Montagna, a professor of ecosystems and modeling, said the refrigerator-cold water a mile beneath the surface means oil takes longer to decay than in shallower waters, where spill recovery has taken years to decades. That means full recovery could take a generation or more, he said in an interview Tuesday.
"This is the first large-scale examination of the impact on the soft bottom, which is the largest habitat in deep water," said Robert Carney, a deep-sea ecologist and professor in Louisiana State University's department of oceanography and coastal sciences. Carney, who was not part of this study, said Wednesday that it was well done.
He said he wasn't surprised by the extent of the damage, given the size and reach of the plume of oil. BP PLC's Macondo well blew wild for nearly three months starting April 20, 2010, when an explosion on the Deepwater Horizon drilling rig killed 11 workers.
"The plume ... drifted all over the place," so oil that became heavy enough to sink could cover a large area, Carney said.

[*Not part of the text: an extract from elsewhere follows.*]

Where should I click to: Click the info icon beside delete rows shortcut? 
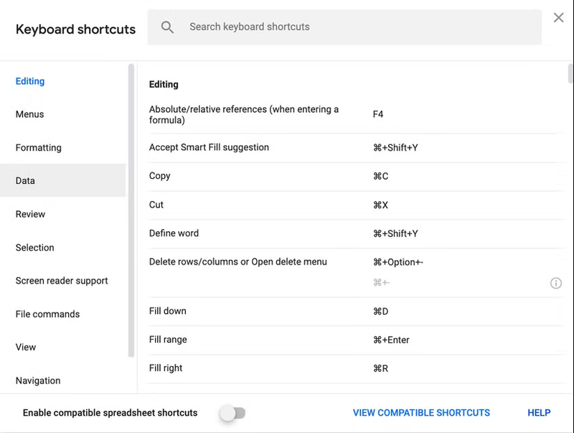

The study is part of the Natural Resource Damage Assessment that will help decide what damages BP must pay. Montagna said he expects to be subpoenaed as part of the litigation spawned by the oil spill, since he was working for the National Oceanic and Atmospheric Administration and with NOAA scientists.
BP issued a statement expressing skepticism about some details of the report.

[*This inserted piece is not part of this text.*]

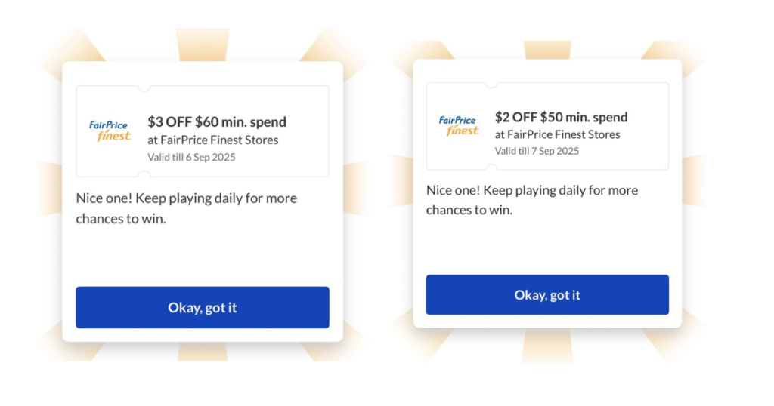Tap the "Valid till 7 Sep 2025" expiry text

"The paper provides no data to support a claim that it could take decades for these deep sea species to recover. In fact, the researchers acknowledge that little is known about recovery rates of these communities following an event such as this," BP said. It said the paper "confirms that potential injury to the deep sea soft sediment ecosystem was limited to a small area in the immediate vicinity of the Macondo well-head" first identified in December 2010.
Because it was the nation's first deep-sea spill, "we're in uncharted territory," said Montagna, who took seabottom cores in September and October 2010, looking for oil. The well had been capped July 15, but cleanup and other vessels kept the survey boats from checking some spots where they wanted samples, Montagna said.
"What was astounding was we found effects out to many, many miles," Montagna said.
He said he was surprised in spite of the extent of the spill, which closed about 88,000 square miles of federal waters to fishing.
"When the spill started, we were saying, 'Oil floats. There won't be effects on the deep sea or bottom. Obviously that wasn't true," he said.
The scientists analyzed core samples from 68 sites between one-third of a mile and nearly 78 miles from the Macondo wellhead, looking for animal life and for pollutants such as the toxic oil components called polyaromatic hydrocarbons and heavy metals such as barium from drilling mud used in unsuccessful attempts to shut the well.
Statistical analysis reduced it to one number — an index of high contamination and low biological diversity — used to map the effects.
The analysis took so much time because one step was counting and classifying animals less than one-hundredth of an inch long and comparing the numbers of nematode worms and the tiny crustaceans called copepods, which are more sensitive to pollution. That is still going on for samples from a follow-up cruise in spring 2011 and hasn't even begun for 102 of the sites checked in 2010, Montagna said.
The team hopes for a spring 2014 cruise, he said.
Carney said "the neatest thing" is that the information is public.
"One of the frustrations for people who are trying to find out what has happened in the Gulf is the legal necessity of the secrecy of the NRDA data. To have this come out so it can get scientific review is great."